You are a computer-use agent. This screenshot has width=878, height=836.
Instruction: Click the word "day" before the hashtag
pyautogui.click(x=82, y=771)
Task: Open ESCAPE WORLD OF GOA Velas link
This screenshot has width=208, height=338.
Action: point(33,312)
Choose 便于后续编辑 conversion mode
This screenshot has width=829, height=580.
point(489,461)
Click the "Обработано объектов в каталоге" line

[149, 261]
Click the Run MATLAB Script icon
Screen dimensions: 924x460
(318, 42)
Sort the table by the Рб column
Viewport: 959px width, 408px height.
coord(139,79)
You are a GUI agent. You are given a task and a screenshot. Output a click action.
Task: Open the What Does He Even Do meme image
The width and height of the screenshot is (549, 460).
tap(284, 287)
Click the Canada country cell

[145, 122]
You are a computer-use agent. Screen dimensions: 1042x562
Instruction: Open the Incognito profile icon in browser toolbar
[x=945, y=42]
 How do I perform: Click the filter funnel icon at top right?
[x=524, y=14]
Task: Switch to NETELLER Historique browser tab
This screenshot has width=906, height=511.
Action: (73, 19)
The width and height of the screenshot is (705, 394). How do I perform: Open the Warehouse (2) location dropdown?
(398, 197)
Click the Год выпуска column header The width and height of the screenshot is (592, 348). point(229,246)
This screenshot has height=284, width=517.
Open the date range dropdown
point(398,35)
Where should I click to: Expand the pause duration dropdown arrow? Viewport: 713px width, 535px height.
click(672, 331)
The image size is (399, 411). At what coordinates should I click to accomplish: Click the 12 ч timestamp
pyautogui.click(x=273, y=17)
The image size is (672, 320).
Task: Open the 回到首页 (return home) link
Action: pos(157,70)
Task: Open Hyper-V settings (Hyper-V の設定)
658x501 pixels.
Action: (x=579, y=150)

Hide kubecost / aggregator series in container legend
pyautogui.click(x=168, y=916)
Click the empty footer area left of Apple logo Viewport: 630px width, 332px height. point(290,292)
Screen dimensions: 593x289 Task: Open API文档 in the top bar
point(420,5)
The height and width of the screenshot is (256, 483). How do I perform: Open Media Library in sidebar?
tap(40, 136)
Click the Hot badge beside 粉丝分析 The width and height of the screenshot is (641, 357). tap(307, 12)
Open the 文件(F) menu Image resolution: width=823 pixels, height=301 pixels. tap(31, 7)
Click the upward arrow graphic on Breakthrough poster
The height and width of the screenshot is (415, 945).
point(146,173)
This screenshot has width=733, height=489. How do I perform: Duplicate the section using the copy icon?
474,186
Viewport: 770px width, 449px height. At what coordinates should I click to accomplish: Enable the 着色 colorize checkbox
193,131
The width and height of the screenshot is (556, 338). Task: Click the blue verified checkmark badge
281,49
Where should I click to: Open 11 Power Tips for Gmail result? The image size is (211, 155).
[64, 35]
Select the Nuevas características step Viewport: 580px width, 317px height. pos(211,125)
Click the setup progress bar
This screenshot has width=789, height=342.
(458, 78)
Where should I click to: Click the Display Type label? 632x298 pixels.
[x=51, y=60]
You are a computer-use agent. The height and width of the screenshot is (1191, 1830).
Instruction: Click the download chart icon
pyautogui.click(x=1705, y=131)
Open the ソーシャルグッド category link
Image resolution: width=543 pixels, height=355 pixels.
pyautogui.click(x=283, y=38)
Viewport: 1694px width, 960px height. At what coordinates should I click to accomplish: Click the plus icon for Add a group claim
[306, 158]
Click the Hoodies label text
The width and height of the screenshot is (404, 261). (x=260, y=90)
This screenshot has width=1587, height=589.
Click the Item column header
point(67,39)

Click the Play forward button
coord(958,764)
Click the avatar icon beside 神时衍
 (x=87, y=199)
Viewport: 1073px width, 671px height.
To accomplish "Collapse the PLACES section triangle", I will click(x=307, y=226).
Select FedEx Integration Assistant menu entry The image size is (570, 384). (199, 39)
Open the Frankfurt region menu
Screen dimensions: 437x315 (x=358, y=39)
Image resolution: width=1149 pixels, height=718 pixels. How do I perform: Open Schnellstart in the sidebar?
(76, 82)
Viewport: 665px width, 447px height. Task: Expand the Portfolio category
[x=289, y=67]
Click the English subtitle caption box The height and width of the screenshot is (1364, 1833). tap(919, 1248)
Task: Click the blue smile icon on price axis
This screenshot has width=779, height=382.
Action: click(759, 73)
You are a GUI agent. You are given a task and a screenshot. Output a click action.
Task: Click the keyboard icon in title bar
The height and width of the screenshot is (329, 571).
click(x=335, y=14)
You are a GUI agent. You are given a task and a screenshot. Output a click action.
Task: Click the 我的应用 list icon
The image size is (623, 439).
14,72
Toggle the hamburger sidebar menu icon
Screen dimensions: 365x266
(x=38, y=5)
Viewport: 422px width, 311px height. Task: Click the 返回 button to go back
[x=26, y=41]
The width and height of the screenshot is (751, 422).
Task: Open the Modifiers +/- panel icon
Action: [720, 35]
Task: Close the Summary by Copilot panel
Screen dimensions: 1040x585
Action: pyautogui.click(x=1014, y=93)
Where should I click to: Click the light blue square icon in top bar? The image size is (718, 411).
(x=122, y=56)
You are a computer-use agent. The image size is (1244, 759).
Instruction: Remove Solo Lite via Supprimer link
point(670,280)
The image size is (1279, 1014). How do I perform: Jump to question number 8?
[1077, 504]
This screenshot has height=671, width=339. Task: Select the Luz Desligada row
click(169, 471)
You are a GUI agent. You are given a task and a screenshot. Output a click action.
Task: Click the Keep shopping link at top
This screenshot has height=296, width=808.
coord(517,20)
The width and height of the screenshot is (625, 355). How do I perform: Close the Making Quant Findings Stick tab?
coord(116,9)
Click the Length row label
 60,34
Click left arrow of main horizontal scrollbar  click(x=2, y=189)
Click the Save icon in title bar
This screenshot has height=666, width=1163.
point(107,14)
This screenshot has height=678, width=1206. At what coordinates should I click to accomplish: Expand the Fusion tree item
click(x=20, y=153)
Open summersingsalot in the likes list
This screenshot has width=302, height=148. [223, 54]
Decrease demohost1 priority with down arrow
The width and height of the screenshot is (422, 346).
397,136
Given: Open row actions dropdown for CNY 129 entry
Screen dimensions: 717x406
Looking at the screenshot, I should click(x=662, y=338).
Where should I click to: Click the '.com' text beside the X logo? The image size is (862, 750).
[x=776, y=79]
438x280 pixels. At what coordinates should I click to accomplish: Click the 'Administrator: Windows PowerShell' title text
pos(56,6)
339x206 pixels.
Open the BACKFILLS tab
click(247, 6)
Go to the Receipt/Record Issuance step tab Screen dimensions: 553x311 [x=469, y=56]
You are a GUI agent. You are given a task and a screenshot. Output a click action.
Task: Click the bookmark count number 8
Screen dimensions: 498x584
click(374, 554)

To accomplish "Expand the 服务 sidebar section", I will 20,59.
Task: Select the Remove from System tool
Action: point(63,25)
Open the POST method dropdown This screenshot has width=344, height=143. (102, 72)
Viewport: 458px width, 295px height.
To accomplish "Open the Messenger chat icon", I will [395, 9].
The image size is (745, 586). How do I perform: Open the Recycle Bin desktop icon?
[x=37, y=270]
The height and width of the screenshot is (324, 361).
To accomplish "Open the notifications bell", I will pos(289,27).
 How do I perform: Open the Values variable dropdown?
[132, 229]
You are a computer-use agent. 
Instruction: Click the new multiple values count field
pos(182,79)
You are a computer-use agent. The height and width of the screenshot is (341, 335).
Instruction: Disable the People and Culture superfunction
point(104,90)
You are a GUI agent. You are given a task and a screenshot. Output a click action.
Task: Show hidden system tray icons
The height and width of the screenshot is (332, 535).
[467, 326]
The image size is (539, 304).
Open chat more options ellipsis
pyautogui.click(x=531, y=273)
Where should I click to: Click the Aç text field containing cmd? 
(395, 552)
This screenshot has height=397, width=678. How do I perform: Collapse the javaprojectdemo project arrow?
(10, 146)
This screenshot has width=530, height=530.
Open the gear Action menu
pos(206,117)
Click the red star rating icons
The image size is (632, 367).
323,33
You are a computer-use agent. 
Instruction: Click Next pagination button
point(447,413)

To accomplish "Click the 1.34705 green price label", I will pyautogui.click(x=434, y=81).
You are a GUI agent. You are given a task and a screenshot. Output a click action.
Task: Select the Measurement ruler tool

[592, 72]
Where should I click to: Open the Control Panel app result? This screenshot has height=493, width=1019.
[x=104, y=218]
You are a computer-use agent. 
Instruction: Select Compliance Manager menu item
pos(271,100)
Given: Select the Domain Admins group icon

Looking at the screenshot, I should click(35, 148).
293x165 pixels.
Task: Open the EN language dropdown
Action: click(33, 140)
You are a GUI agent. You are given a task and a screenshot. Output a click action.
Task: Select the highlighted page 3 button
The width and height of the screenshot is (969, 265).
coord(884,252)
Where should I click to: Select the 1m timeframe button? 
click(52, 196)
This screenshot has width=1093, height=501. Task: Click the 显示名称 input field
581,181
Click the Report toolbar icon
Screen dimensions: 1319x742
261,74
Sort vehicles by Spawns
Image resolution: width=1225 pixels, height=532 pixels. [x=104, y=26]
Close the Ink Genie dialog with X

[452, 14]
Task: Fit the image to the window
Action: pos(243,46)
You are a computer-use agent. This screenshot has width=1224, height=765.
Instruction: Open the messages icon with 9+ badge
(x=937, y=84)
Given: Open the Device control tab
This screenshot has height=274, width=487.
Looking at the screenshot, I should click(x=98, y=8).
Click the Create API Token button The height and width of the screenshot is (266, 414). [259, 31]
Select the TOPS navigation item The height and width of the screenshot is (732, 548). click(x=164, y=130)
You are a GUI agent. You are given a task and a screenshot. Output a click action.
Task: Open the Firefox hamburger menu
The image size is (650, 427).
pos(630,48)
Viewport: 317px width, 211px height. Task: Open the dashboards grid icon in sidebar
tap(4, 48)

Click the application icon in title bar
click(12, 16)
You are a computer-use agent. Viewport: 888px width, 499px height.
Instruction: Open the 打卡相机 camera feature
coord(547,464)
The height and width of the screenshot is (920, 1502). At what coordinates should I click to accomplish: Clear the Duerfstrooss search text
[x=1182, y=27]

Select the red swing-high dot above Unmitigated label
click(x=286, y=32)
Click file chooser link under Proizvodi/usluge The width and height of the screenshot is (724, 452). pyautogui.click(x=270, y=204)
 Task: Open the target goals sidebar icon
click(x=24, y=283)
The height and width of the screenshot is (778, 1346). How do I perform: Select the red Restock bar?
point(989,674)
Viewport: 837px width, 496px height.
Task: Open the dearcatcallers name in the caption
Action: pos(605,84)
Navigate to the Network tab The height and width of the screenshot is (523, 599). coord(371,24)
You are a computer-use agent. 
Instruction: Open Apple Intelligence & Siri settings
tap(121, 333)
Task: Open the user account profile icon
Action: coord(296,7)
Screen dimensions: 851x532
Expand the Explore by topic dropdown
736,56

*GOAL OF THE EXERCISE*
Reproduce the data above verbatim, from the line with "This screenshot has width=1587, height=589." through the line with "Action: [720, 35]", both of those lines included.

*ANSWER BELOW*
This screenshot has width=1587, height=589.
Click the Item column header
point(67,39)

Click the Play forward button
coord(958,764)
Click the avatar icon beside 神时衍
 (x=87, y=199)
Viewport: 1073px width, 671px height.
To accomplish "Collapse the PLACES section triangle", I will click(x=307, y=226).
Select FedEx Integration Assistant menu entry The image size is (570, 384). (199, 39)
Open the Frankfurt region menu
Screen dimensions: 437x315 (x=358, y=39)
Image resolution: width=1149 pixels, height=718 pixels. How do I perform: Open Schnellstart in the sidebar?
(76, 82)
Viewport: 665px width, 447px height. Task: Expand the Portfolio category
[x=289, y=67]
Click the English subtitle caption box The height and width of the screenshot is (1364, 1833). tap(919, 1248)
Task: Click the blue smile icon on price axis
This screenshot has width=779, height=382.
Action: click(759, 73)
You are a GUI agent. You are given a task and a screenshot. Output a click action.
Task: Click the keyboard icon in title bar
The height and width of the screenshot is (329, 571).
click(x=335, y=14)
You are a GUI agent. You are given a task and a screenshot. Output a click action.
Task: Click the 我的应用 list icon
The image size is (623, 439).
14,72
Toggle the hamburger sidebar menu icon
Screen dimensions: 365x266
(x=38, y=5)
Viewport: 422px width, 311px height. Task: Click the 返回 button to go back
[x=26, y=41]
The width and height of the screenshot is (751, 422).
Task: Open the Modifiers +/- panel icon
Action: [720, 35]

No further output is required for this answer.